→ **Work required**: What is needed is an exact copy of the line that contains "Home (14, 2140)" and of all later lines to the end of the records below, with no other lines.

[Items from a dataset]
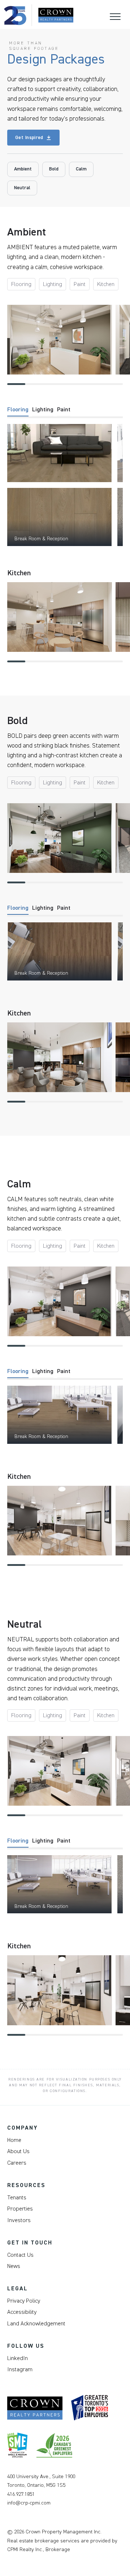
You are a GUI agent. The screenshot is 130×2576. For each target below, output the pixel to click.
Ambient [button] (23, 169)
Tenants (16, 2197)
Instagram (19, 2369)
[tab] (18, 411)
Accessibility (21, 2312)
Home (14, 2140)
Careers (16, 2162)
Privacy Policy (23, 2300)
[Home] (38, 15)
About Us (18, 2151)
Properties (20, 2208)
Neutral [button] (22, 188)
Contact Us (20, 2255)
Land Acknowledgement (36, 2323)
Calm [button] (81, 169)
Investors (19, 2220)
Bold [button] (53, 169)
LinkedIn (17, 2358)
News (13, 2266)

→ **Finished exercise**:
Home (14, 2140)
Careers (16, 2162)
Privacy Policy (23, 2300)
[Home] (38, 15)
About Us (18, 2151)
Properties (20, 2208)
Neutral [button] (22, 188)
Contact Us (20, 2255)
Land Acknowledgement (36, 2323)
Calm [button] (81, 169)
Investors (19, 2220)
Bold [button] (53, 169)
LinkedIn (17, 2358)
News (13, 2266)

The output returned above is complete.